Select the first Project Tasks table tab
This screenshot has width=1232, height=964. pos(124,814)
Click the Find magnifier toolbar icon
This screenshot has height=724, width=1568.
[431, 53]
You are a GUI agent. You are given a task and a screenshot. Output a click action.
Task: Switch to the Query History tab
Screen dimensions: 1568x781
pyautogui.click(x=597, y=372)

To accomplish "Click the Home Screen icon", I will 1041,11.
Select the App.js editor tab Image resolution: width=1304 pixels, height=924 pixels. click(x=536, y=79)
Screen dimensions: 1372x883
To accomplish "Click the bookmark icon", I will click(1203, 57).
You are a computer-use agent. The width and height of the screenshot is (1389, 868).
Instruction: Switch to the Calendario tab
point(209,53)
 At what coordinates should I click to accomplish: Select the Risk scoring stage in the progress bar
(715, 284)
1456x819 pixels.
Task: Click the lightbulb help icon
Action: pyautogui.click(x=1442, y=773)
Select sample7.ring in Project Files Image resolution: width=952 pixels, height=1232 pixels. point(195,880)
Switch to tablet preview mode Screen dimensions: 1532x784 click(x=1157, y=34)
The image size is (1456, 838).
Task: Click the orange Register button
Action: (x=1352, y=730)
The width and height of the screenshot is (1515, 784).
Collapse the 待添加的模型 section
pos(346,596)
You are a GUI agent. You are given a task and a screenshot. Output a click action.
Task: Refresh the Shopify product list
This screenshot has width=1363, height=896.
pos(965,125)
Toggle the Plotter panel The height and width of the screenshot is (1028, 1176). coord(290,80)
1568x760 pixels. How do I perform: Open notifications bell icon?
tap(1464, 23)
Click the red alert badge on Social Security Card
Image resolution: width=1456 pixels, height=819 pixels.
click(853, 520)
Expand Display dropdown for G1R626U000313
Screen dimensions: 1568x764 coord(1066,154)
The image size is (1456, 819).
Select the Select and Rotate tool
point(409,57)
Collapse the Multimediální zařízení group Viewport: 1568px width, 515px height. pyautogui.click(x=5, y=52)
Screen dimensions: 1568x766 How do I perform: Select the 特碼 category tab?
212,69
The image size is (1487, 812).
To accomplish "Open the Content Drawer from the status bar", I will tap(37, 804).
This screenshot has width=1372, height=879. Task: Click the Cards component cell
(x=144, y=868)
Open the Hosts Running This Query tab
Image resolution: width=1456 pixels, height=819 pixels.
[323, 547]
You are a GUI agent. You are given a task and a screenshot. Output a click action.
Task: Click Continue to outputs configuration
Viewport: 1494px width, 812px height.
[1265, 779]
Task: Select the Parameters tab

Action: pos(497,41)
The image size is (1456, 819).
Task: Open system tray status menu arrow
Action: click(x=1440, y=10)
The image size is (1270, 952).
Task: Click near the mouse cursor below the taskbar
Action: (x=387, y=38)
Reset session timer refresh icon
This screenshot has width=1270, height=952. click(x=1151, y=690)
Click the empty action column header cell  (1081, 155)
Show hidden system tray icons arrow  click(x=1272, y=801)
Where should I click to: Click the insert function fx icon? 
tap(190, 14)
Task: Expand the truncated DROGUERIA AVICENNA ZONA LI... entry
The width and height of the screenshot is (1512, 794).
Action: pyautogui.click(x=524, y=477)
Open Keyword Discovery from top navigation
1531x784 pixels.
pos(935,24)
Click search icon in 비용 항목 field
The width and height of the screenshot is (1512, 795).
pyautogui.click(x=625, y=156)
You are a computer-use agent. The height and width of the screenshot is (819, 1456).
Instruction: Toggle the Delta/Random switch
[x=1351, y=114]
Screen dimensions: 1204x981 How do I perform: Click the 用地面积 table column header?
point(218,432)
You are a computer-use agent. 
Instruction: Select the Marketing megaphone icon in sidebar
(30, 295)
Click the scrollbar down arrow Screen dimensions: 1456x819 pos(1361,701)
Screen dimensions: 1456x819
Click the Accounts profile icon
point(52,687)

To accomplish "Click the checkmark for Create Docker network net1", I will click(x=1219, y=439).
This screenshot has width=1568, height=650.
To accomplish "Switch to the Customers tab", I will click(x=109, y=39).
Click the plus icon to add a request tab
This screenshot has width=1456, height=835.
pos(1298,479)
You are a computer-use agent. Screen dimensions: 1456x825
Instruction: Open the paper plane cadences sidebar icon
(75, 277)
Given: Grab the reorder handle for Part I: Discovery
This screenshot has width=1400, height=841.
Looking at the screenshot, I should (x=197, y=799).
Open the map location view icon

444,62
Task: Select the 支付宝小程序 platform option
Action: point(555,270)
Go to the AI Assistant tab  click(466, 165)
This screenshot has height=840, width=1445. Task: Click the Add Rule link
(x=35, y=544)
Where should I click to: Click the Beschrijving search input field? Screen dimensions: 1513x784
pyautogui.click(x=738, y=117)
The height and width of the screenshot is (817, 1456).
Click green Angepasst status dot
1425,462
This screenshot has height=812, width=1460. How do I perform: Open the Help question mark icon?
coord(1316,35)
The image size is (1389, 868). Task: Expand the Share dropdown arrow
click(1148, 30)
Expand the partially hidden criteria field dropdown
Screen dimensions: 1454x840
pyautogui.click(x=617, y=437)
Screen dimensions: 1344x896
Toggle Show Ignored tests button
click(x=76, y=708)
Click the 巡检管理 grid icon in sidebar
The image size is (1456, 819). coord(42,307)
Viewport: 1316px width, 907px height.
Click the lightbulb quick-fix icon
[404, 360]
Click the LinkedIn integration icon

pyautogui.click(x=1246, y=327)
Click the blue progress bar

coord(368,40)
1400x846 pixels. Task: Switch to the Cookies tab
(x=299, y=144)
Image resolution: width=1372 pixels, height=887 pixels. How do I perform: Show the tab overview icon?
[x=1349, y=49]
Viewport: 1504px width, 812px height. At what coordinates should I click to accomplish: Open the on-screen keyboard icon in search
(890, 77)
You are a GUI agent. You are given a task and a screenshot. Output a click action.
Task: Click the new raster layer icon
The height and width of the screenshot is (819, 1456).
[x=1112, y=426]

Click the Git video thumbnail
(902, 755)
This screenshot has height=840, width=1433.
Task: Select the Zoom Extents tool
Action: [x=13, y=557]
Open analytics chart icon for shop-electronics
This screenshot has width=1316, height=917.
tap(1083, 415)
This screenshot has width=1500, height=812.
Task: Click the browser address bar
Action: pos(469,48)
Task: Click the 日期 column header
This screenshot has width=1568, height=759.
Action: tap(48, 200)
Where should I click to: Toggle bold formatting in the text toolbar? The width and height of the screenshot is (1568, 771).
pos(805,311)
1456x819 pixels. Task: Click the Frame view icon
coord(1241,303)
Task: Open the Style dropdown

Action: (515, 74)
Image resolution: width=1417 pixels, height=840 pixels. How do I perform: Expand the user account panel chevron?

* [Exercise instructions] Each line above that includes "Discovery" should be shown.

* [Result below]
Open Keyword Discovery from top navigation
Given: Grab the reorder handle for Part I: Discovery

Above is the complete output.